About a month ago @roidrage (AKA Mathias Meyer) posted the following intriguing tweet:

It’s good to see that ‪#monitoringsucks‬ is starting to slowly turn into ‪#monitoringsucksless‬.

So I emailed him (because I was too self-conscious of putting what could be seen as a stupid question on Twitter) to ask:

I saw your tweet … and I wanted to find out what caused you to say this.

Are you finding better tools to work with, or does it have more to do with operations people joining together to figure out this problem?

Meyer’s response:

I said that because of both reasons, really, though it’s less about just ops people than about everyone working together at improving the tooling. The awareness that the tools need to be improved to make them useful and/or useable for everyone. And there’s a generation of new tools that questions the status pro too. Both are awesome, and both make monitoring suck a little less.

The fact that Meyer introduced #monitoringsucksless in May 2012 seems a testament to the DevOps community. After all, the #monitoringsucks movement is only celebrating its first anniversary this month.[1] On June 5, 2011, @lusis (AKA John Vincent) published a post on his blog titled Why Monitoring Sucks (and what we’re doing about it) that discusses the origin of this meme:

About two weeks ago someone made a tweet.[2] At this point, I don’t remember who said it but the gist was that “monitoring sucks”. I happened to be knee-deep in frustrating bullshit around that topic and was currently evaluating the same effing tools I’d evaluated at every other company over the past 10 years or so. So I did what seems to be S.O.P for me these days. I started something.

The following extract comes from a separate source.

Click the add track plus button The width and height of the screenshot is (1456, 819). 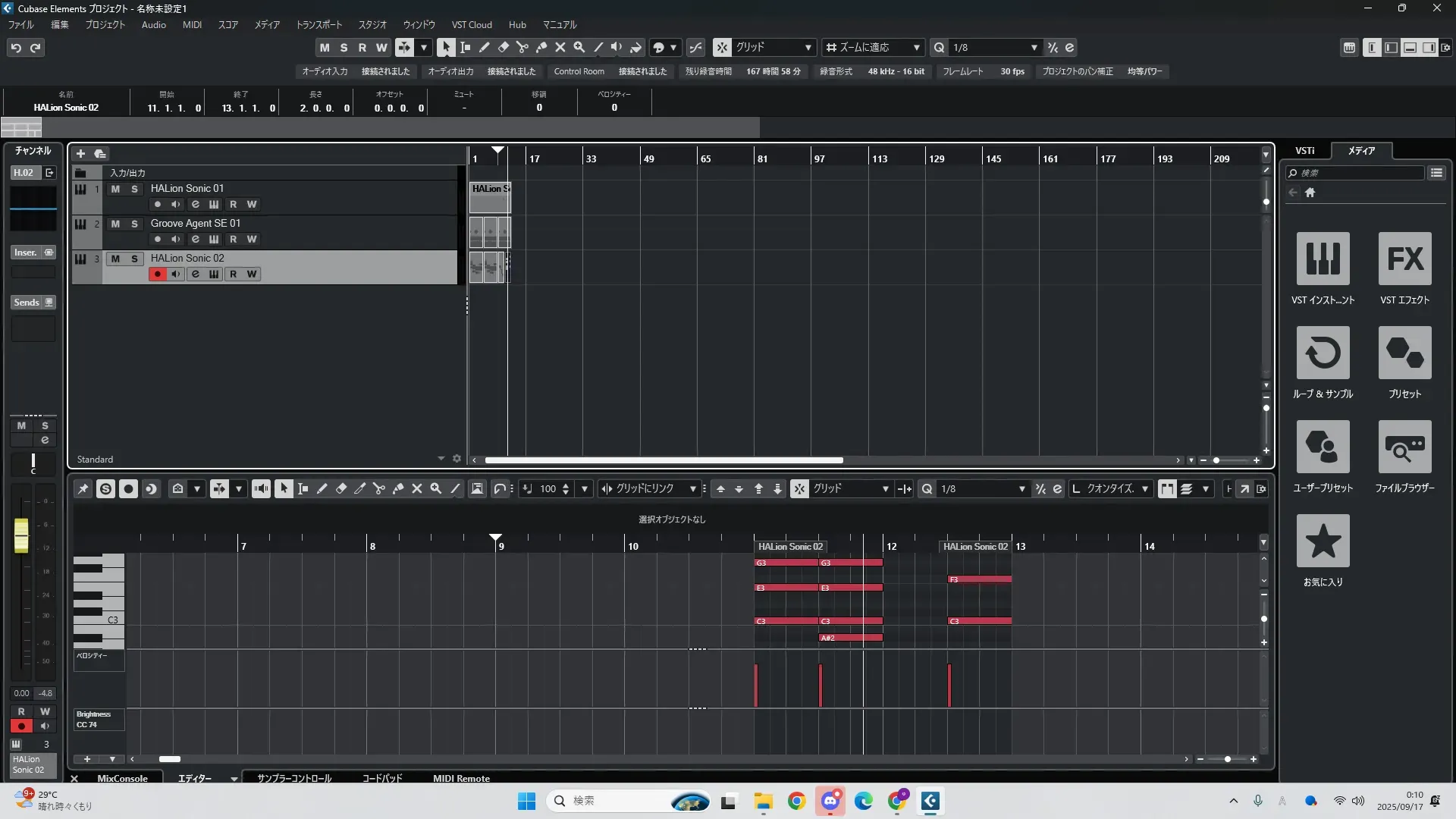pos(80,153)
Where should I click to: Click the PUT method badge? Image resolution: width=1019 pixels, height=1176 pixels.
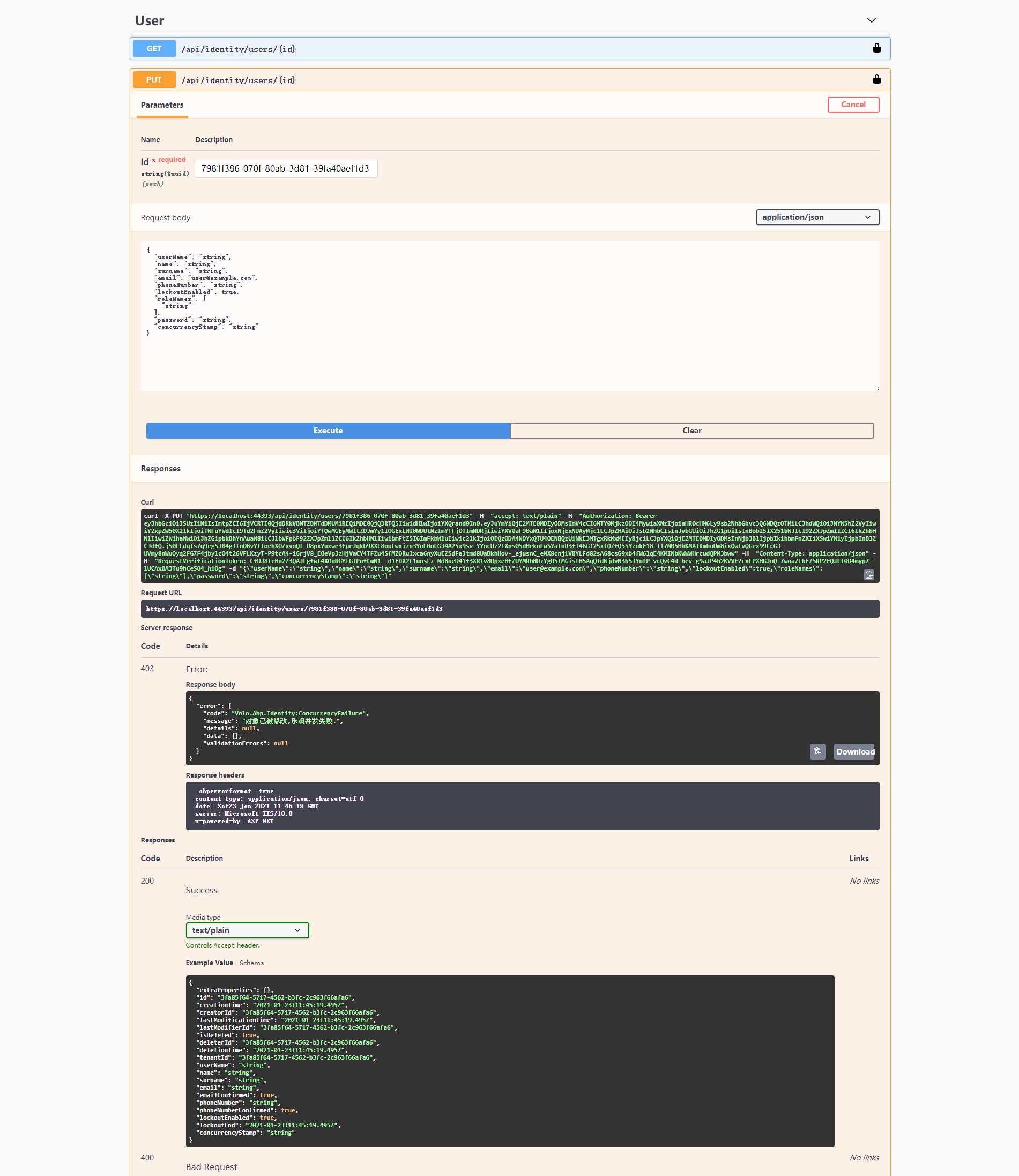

“Started something” is an understatement. Vincent had already started an initial IRC chat and a github repo 10 days earlier. His “step three” was “Hell if I know,” but he did know this:

There are plenty of frustrated system administrators, developers, engineers, “devops” and everything under the sun who don’t want much. All they really want is for shit to work. When shit breaks, they want to be notified. They want pretty graphs. They want to see business metrics along side operational ones. They want to have a 52-inch monitor in the office that everyone can look at and say:

See that red dot? That’s bad. Here’s what was going on when we got that red dot. Let’s fix that shit and go get beers[…]

In other words, Vincent wanted to “let smart people be smart and do smart things.” And it seems to be working. Maybe not as fast as anyone would like, but it’s working.[3]

I conducted an email interview with Meyer over the last few weeks, and his responses were thoughtful and inspiring. I’ll get into that interview in my upcoming posts.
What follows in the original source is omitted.